Night Train

Entretien avec le cinéaste

Premier long-métrage de Les Bernstien, Night Train étonne autant par la qualité de sa facture que la richesse de son propos.

On nous y raconte l’histoire de Joe Butcher, ivrogne sortant de prison à la recherche de son frère. Il le retrouvera à Tijuana, au Mexique, mêlé à la production et à la contrebande de snuffs.

Bernstien démontre un réel talent de conteur. Même gorgé d’un humour cru (et parfois absurde) et d’écarts narratifs flagrants (le narrateur meurt en court de route, mais persiste à sa tâche), le récit de son film demeure maîtrisé et son impressionnante structure reste subtile.

Malgré son efficacité, le récit devient vite accessoire dans ce film étant avant tout un étonnant exercice de style, ou de styles, puisque c’est un véritable maelström de citations, de références et de pastiches que le spectateur voit défiler.
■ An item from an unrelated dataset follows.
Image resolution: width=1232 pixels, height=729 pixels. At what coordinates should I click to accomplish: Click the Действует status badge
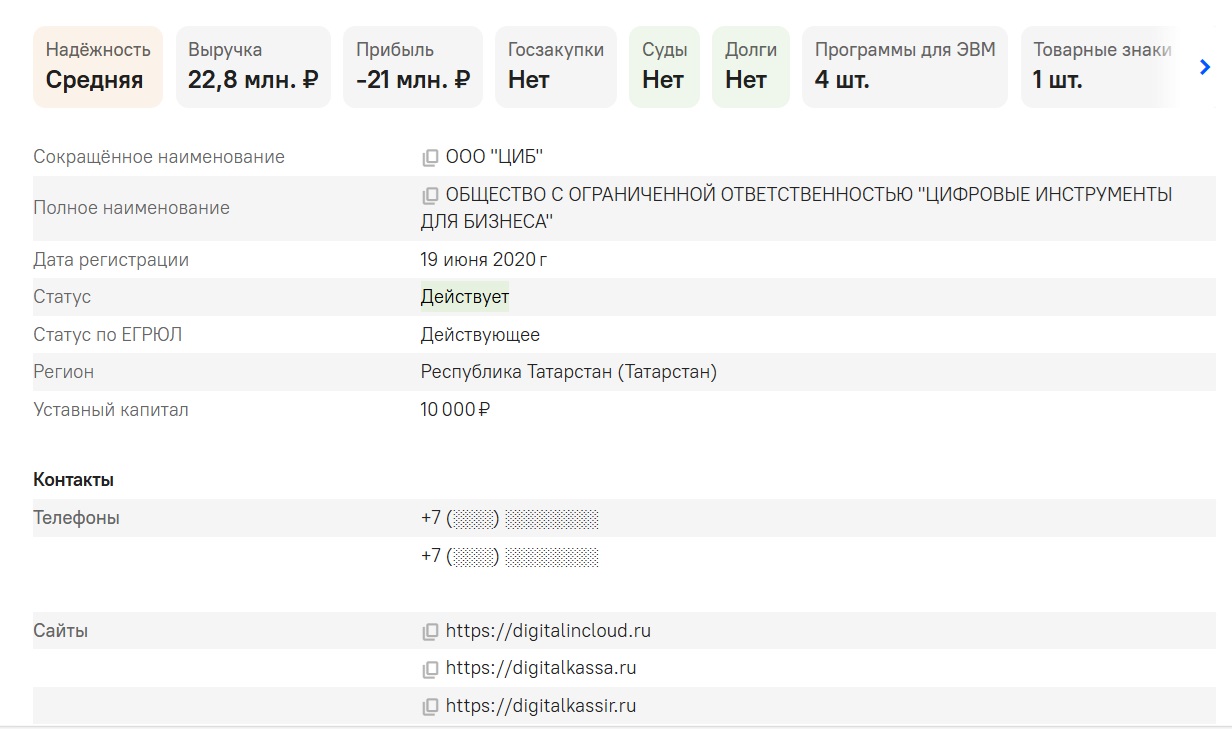pyautogui.click(x=464, y=297)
D’une technique et d’un esthétique stupéfiant, Night Train propose un retour en arrière sur l’histoire du cinéma. Loin d’être gratuite, cette pause contemplative sur les moments forts de l’évolution du 7ème art se veut un hommage à ceux qui ont su, en leur temps, rendre sur pellicule une esthétique singulière et innovatrice. Davantage qu’au cinéphile, c’est à l’historien et au critique que joue Bernstien. Son film se présente comme l’exacerbation de la tendance postmoderne où l’on récupère tout (même la mort des autres dans le snuff) en ne recherchant que le profit et jamais la réussite artistique ou une quelconque intégrité.

C’est sans doute avec amertume que, dans un flash, Bernstien superpose une liasse de billets (salement gagnés) à la devanture d’un cinéma. Night Train dévoile un talent et une capacité de réflexion exceptionnels pour un cinéaste en étant à ses premiers pas. La suite pourrait être brillante.